EXERCISE DIRECTIONS: Where the word "chevron" occurs in a line of the data, return the whole line.

DATA IN THIS EXERCISE:

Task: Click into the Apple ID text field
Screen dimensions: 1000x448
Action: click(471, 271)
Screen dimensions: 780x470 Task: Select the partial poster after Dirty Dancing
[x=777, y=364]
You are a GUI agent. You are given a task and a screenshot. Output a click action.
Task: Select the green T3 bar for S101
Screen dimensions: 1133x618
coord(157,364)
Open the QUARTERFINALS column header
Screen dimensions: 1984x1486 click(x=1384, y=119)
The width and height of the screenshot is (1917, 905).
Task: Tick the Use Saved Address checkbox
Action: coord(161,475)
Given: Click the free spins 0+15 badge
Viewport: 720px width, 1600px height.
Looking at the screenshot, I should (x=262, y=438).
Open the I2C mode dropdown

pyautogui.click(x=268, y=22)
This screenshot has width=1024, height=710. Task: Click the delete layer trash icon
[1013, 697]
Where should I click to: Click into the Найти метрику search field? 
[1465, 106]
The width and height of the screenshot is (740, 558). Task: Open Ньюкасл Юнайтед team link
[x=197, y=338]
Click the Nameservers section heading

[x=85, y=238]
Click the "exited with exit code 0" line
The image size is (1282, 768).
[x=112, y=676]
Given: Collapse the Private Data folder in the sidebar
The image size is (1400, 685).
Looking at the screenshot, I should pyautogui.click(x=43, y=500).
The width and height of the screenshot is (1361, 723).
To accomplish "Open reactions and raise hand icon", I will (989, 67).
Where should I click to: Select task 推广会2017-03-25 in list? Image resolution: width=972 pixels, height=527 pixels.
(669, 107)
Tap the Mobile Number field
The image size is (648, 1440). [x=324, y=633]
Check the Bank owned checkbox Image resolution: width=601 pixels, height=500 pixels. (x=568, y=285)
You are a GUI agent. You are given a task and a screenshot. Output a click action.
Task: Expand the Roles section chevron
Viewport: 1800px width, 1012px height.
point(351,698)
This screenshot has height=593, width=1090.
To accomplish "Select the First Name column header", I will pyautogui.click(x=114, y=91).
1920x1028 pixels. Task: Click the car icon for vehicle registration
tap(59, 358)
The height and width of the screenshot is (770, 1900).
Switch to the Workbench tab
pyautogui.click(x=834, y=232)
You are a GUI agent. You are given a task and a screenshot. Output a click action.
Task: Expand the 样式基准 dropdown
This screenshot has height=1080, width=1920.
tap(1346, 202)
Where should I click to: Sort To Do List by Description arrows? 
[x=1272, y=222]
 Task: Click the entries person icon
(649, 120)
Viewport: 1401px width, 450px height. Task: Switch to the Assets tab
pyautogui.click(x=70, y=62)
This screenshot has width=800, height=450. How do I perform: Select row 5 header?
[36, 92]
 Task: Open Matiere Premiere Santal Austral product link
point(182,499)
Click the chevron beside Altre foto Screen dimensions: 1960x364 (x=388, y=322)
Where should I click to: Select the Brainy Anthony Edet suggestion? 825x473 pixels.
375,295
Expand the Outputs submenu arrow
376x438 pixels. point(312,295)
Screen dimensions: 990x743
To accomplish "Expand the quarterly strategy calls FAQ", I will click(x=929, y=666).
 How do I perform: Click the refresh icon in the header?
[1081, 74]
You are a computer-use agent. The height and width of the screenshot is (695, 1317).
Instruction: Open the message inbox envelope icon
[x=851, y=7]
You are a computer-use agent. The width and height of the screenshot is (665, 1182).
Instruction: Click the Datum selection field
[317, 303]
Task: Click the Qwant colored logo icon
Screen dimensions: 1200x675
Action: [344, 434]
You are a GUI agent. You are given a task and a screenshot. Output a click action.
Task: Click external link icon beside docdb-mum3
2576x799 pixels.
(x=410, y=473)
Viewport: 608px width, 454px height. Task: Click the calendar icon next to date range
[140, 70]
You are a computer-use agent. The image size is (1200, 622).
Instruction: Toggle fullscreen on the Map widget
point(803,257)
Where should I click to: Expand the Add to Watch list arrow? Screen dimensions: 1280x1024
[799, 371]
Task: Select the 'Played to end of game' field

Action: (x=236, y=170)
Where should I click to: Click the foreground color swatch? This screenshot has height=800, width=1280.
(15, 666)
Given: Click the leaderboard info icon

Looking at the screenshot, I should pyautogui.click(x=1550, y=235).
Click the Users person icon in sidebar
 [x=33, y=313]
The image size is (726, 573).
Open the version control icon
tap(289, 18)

RESULT OF THE EXERCISE:
Task: Expand the Roles section chevron
Click the chevron beside Altre foto Screen dimensions: 1960x364 (x=388, y=322)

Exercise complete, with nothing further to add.